WORK TO BE COMPLETED
In the material below, find the line containing "Image resolution: width=280" and the line containing "Task: Restart the current capture", then reproduce exactly both of them and every line between, and nothing else.

TASK INPUT

┄┄┄┄┄┄┄┄┄┄┄┄┄┄┄┄┄┄┄┄

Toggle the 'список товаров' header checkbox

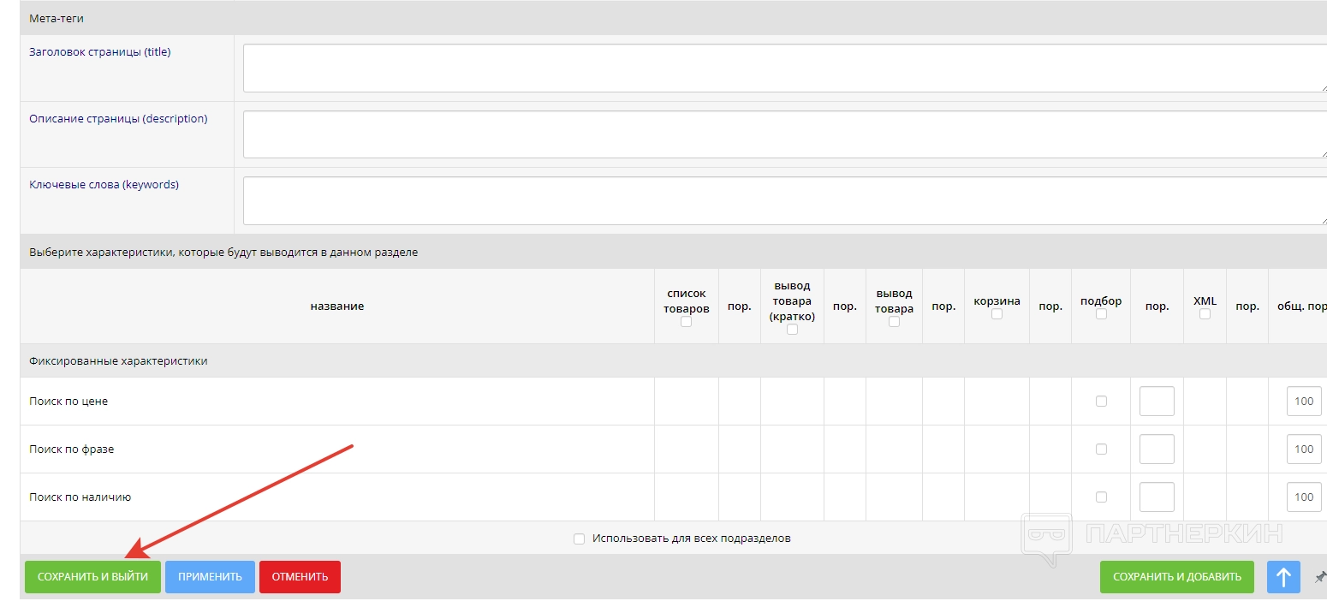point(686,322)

┄┄┄┄┄┄┄┄┄┄┄┄┄┄┄┄┄┄┄┄

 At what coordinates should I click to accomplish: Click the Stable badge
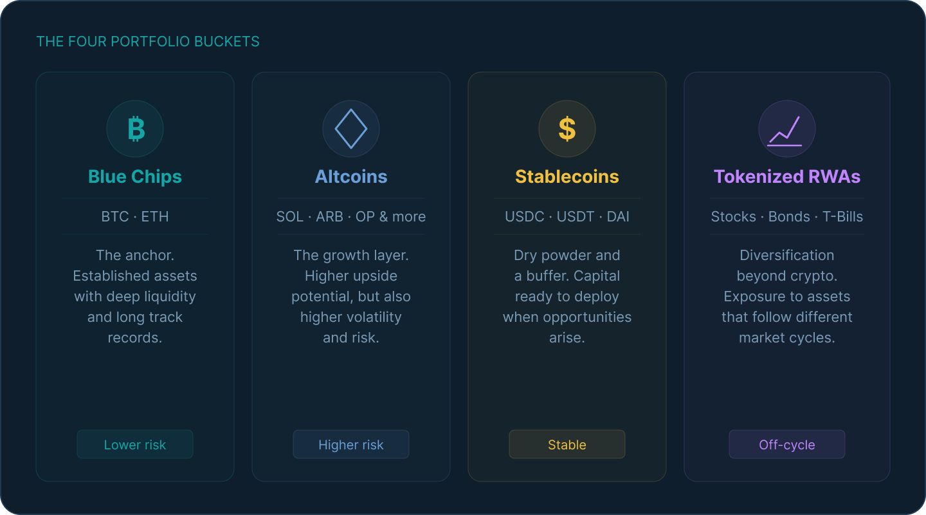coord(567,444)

┄┄┄┄┄┄┄┄┄┄┄┄┄┄┄┄┄┄┄┄

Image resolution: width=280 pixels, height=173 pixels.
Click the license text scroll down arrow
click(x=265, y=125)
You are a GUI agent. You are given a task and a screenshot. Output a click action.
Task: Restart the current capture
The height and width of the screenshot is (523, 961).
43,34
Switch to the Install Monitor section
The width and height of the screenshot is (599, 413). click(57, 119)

┄┄┄┄┄┄┄┄┄┄┄┄┄┄┄┄┄┄┄┄

RESPONSE BELOW
Image resolution: width=280 pixels, height=173 pixels.
Click the license text scroll down arrow
click(x=265, y=125)
You are a GUI agent. You are given a task and a screenshot. Output a click action.
Task: Restart the current capture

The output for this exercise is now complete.